Het standpunt van de verdediging

De raadslieden hebben bepleit dat in zaak B vrijspraak moet volgen van het ten laste gelegde en dat het OM niet-ontvankelijk moet worden verklaard ten aanzien van de impliciet subsidiair ten laste gelegde overtredingsvariant.

In zaak A heeft de verdediging volledige vrijspraak bepleit. Kort samengevat voert zij het volgende aan:

Vóór 1 januari 2013 was verdachte geen Wwft-instelling, zodat over die periode vrijspraak moet volgen. Verdachte heeft het ongebruikelijke karakter van de 2011-transactie niet eerder dan 20 maart 2014 vastgesteld, zodat er daarvóór nog geen meldingsplicht kan hebben bestaan. Verdachte raakte pas in maart 2014 bekend met de 2011/2012-transacties en had daaraan voorafgaand in ieder geval geen meldplicht voor die transacties. Tussen maart 2014 en 17 september 2014 was er ook nog geen meldplicht voor verdachte. Er was namelijk geen sprake van transacties in de zin van de Wwft, omdat de betalingen niet van of ten behoeve van haar cliënt Bedrijf 1 zijn geweest.
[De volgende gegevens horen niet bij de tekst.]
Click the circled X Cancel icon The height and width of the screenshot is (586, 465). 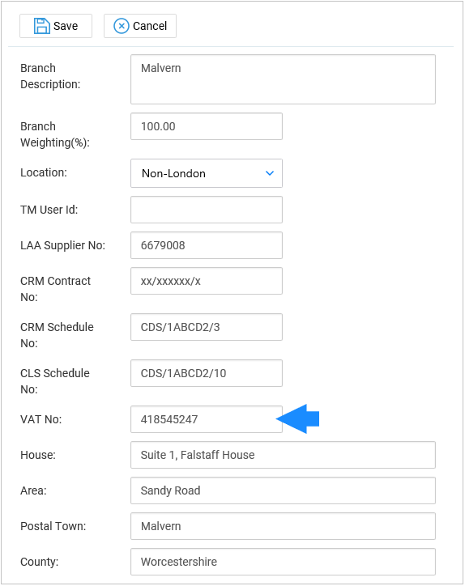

Daarnaast is verdachte in die periode niet gebleken dat de transacties een relatie met Nederland hadden, terwijl dat een vereiste was voor het ontstaan van de meldplicht.

Verdachte kreeg op 17 september 2014 een signaal dat de 2011/2012-transacties wel een relatie met Nederland hadden vanwege de actieve betrokkenheid van een bestuurder van Bedrijf 1 in de uitvoering van de 2011/2012-transacties. Er was voor verdachte nu ook sprake van een transactie van of ten behoeve van haar cliënt, Bedrijf 1. Daarom heeft zij op 28 september 2014 melding gedaan van deze ongebruikelijke transacties en van de 2011-transactie, die zij als één feitencomplex behandelde. De meldingen zijn tijdig gedaan. De betalingen van de 2011-transactie dienen als één transactie beschouwd te worden. De melding van de 2011/2012-transacties hoefde niet de namen van de offshorebedrijven te bevatten en is dus volledig.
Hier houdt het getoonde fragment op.